■ WHAT THE EXERCISE ASKS ■
Rewrite the listing below, replacing every "Where should I click to" with "Where do I click to" and leaving everything else unchanged.

■ EXERCISE INPUTS ■
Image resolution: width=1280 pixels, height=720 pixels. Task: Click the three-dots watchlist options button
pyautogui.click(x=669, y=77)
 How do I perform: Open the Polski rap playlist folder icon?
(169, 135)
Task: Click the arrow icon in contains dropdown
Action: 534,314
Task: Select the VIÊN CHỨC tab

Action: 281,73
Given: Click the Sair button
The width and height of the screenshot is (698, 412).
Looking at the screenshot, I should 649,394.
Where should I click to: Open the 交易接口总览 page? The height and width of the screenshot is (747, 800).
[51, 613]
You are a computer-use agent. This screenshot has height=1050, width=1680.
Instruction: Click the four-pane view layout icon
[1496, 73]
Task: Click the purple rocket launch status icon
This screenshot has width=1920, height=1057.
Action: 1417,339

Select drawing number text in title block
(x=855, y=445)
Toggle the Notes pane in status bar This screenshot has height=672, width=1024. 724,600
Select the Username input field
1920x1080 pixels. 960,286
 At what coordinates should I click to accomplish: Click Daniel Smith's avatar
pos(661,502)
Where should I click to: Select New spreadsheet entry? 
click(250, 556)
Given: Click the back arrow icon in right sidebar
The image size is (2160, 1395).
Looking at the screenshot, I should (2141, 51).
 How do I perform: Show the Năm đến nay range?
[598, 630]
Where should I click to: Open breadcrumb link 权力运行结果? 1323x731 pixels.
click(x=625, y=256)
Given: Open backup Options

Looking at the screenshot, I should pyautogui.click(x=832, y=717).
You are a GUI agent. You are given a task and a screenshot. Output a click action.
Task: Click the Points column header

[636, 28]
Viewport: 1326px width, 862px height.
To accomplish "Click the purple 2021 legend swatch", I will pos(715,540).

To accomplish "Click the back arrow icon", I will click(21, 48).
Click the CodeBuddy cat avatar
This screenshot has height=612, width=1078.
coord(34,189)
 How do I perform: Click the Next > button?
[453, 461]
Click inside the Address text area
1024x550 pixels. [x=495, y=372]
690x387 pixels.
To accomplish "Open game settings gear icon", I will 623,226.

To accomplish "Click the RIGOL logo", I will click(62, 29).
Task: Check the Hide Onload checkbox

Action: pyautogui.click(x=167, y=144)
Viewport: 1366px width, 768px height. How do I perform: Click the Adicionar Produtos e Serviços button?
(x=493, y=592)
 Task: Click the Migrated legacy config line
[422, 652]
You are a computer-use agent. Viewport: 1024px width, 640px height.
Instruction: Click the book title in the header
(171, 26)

■ SOLUTION TO THIS EXERCISE ■
Image resolution: width=1280 pixels, height=720 pixels. Task: Click the three-dots watchlist options button
pyautogui.click(x=669, y=77)
 How do I perform: Open the Polski rap playlist folder icon?
(169, 135)
Task: Click the arrow icon in contains dropdown
Action: 534,314
Task: Select the VIÊN CHỨC tab

Action: 281,73
Given: Click the Sair button
The width and height of the screenshot is (698, 412).
Looking at the screenshot, I should 649,394.
Where do I click to: Open the 交易接口总览 page? The height and width of the screenshot is (747, 800).
[51, 613]
You are a computer-use agent. This screenshot has height=1050, width=1680.
Instruction: Click the four-pane view layout icon
[1496, 73]
Task: Click the purple rocket launch status icon
This screenshot has width=1920, height=1057.
Action: 1417,339

Select drawing number text in title block
(x=855, y=445)
Toggle the Notes pane in status bar This screenshot has height=672, width=1024. 724,600
Select the Username input field
1920x1080 pixels. 960,286
 At what coordinates should I click to accomplish: Click Daniel Smith's avatar
pos(661,502)
Where do I click to: Select New spreadsheet entry? 
click(250, 556)
Given: Click the back arrow icon in right sidebar
The image size is (2160, 1395).
Looking at the screenshot, I should (2141, 51).
 How do I perform: Show the Năm đến nay range?
[598, 630]
Where do I click to: Open breadcrumb link 权力运行结果? 1323x731 pixels.
click(x=625, y=256)
Given: Open backup Options

Looking at the screenshot, I should pyautogui.click(x=832, y=717).
You are a GUI agent. You are given a task and a screenshot. Output a click action.
Task: Click the Points column header

[636, 28]
Viewport: 1326px width, 862px height.
To accomplish "Click the purple 2021 legend swatch", I will pos(715,540).

To accomplish "Click the back arrow icon", I will click(21, 48).
Click the CodeBuddy cat avatar
This screenshot has height=612, width=1078.
coord(34,189)
 How do I perform: Click the Next > button?
[453, 461]
Click inside the Address text area
1024x550 pixels. [x=495, y=372]
690x387 pixels.
To accomplish "Open game settings gear icon", I will 623,226.

To accomplish "Click the RIGOL logo", I will click(62, 29).
Task: Check the Hide Onload checkbox

Action: pyautogui.click(x=167, y=144)
Viewport: 1366px width, 768px height. How do I perform: Click the Adicionar Produtos e Serviços button?
(x=493, y=592)
 Task: Click the Migrated legacy config line
[422, 652]
You are a computer-use agent. Viewport: 1024px width, 640px height.
Instruction: Click the book title in the header
(171, 26)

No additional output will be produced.